Microcomedones develop under the skin surface during the earliest stage of acne formation, often before any visible blackheads, whiteheads, or inflamed pimples appear. These microscopic clogged follicles are considered one of the foundational steps in acne development. Although they cannot usually be seen without magnification, microcomedones may already be forming days or weeks before a breakout becomes noticeable on the skin.
The process begins inside the pilosebaceous unit, which includes the hair follicle and attached sebaceous gland. Sebaceous glands naturally produce sebum, an oily substance that helps protect the skin and maintain barrier function. In acne-prone skin, however, changes in oil production and cell turnover can disrupt the normal flow of material through the follicle. Instead of moving smoothly toward the skin surface, dead skin cells may begin accumulating within the pore lining.
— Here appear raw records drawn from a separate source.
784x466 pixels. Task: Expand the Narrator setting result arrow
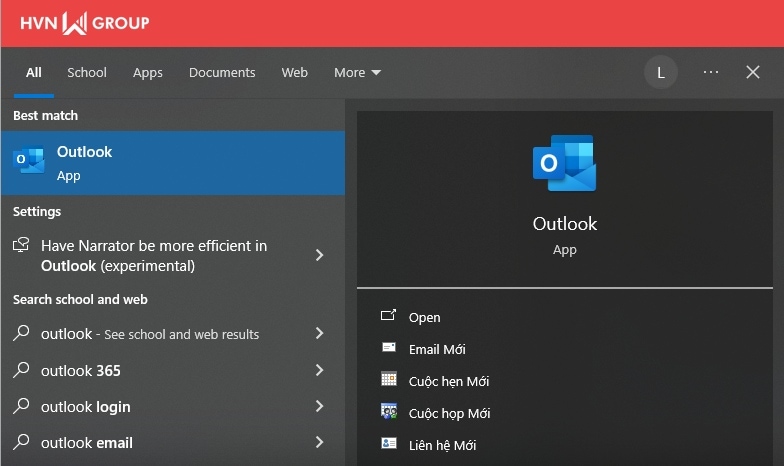pos(319,255)
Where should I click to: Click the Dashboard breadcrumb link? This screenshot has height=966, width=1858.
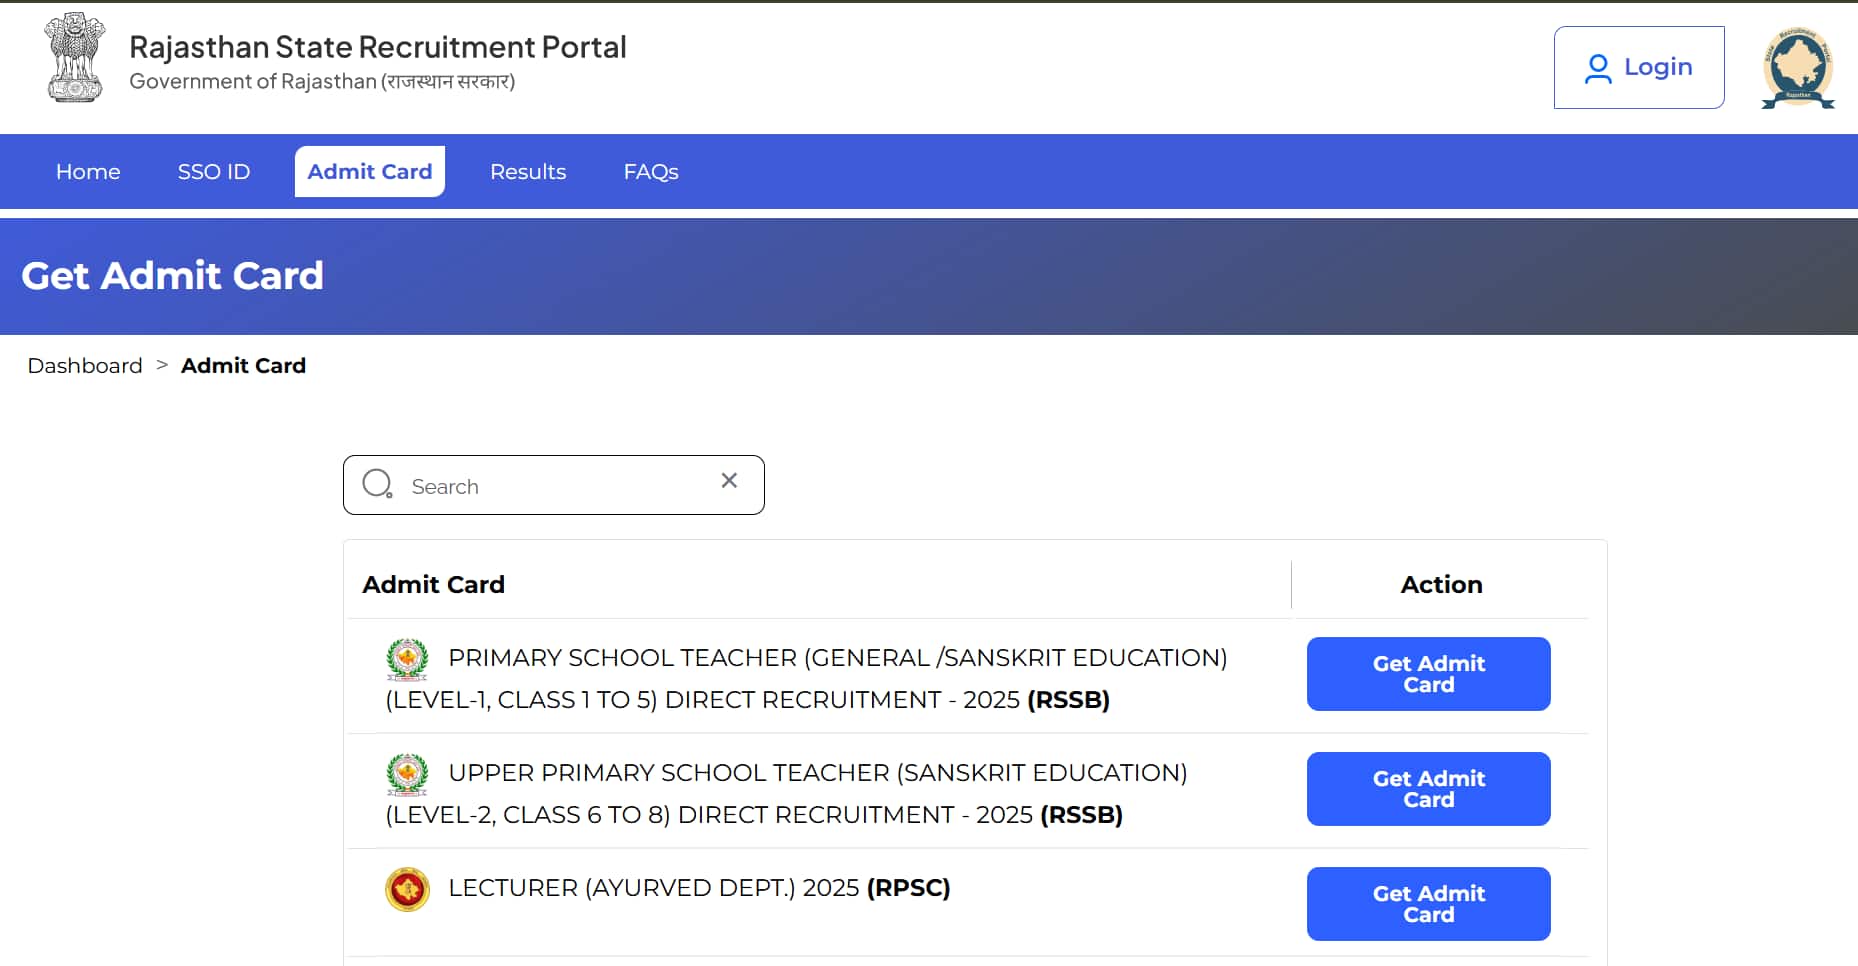(85, 366)
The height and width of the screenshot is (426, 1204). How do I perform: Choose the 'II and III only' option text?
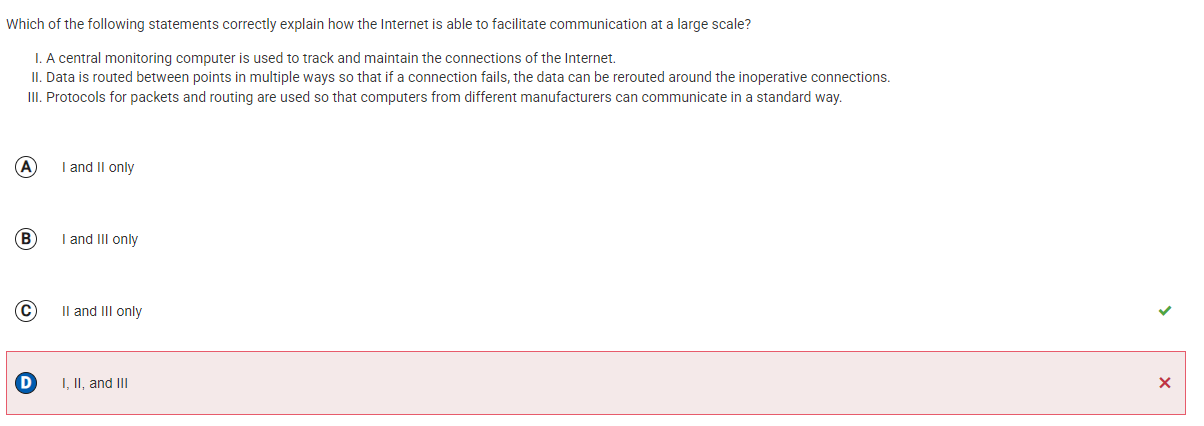click(102, 311)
This buildup is closely linked to a process called follicular keratinization. Normally, skin cells inside the follicle mature and shed in an organized way. In acne-prone individuals, these cells may become unusually sticky and less able to separate properly. As dead skin cells collect inside the follicle, they combine with sebum and form a tiny blockage beneath the surface. This microscopic plug is known as a microcomedone.
At this stage, the follicle may still look normal externally even though important biological changes are already occurring underneath. The blocked environment inside the pore may gradually expand as more oil and cellular debris accumulate. Over time, the microcomedone can enlarge and eventually become a visible closed comedone, commonly called a whitehead, or an open comedone, known as a blackhead. Whether the pore remains closed or opens to the surface affects how the lesion appears visually.
Sebum production strongly influences how microcomedones form. Hormones called androgens stimulate sebaceous gland activity, which is one reason acne commonly develops during puberty and may fluctuate during adulthood. Increased oil production does not automatically cause acne by itself, but when excess sebum becomes trapped alongside retained skin cells, follicles may become more prone to blockage. Genetics may also influence how active sebaceous glands are and how easily follicles become congested.
Inflammation may begin surprisingly early in this process. Acne is increasingly understood as an inflammatory condition even before visible pimples develop. Low-level inflammation around the follicle may contribute to changes in the pore lining and influence how the follicle responds to trapped oil and debris. As the environment inside the follicle changes, Cutibacterium acnes, a bacterium naturally present on the skin, may interact with sebum and inflammatory pathways in ways that further contribute to acne progression.
The quality of sebum may matter as much as the quantity. Oxidative stress, environmental exposure, and inflammation can affect the composition of lipids within sebum. Oxidized lipids may increase irritation and contribute to abnormal follicular behavior. This may help explain why some people with only moderate oil production still experience persistent clogged pores and recurring acne.
Skin barrier disruption can also influence microcomedone formation. Harsh cleansers, aggressive exfoliation, excessive scrubbing, and overuse of strong acne treatments may weaken the skin barrier and increase irritation. When the skin becomes inflamed or dehydrated, follicular turnover may become more uneven, potentially worsening congestion beneath the surface. Acne-prone skin often responds better to balanced routines that support barrier health while gradually targeting clogged pores.
Environmental and lifestyle factors may contribute as well. Occlusive skincare products, heavy makeup, friction, humidity, sweat, and certain hair products may increase follicular congestion in susceptible individuals. However, acne is not simply caused by poor hygiene. Microcomedones form through complex biological interactions involving oil production, cell turnover, inflammation, hormones, and genetics.
Because microcomedones are invisible during their earliest stages, many acne treatments focus on prevention rather than only treating visible pimples. Retinoids are commonly recommended because they help normalize follicular keratinization and reduce the formation of new microcomedones over time. Salicylic acid may help loosen dead skin cells and excess oil within the pores. Benzoyl peroxide is often used for inflammatory acne because it may reduce acne-related bacterial activity and inflammation.
Improvement in acne often takes time because treatments must interrupt the formation of new microcomedones beneath the skin before fewer visible breakouts become noticeable. This delayed process is one reason dermatology-based acne care emphasizes consistency and patience. A breakout appearing today may actually reflect follicular changes that began several weeks earlier.
Understanding how microcomedones develop under the skin surface helps explain why acne is considered a disorder of the follicle rather than a simple surface condition. Acne begins long before pimples become visible, involving gradual changes in cell turnover, sebum flow, inflammation, and follicular blockage. Long-term management usually focuses on reducing these early processes consistently while supporting overall skin barrier health. Persistent or severe acne may require evaluation by a qualified dermatologist for individualized treatment guidance.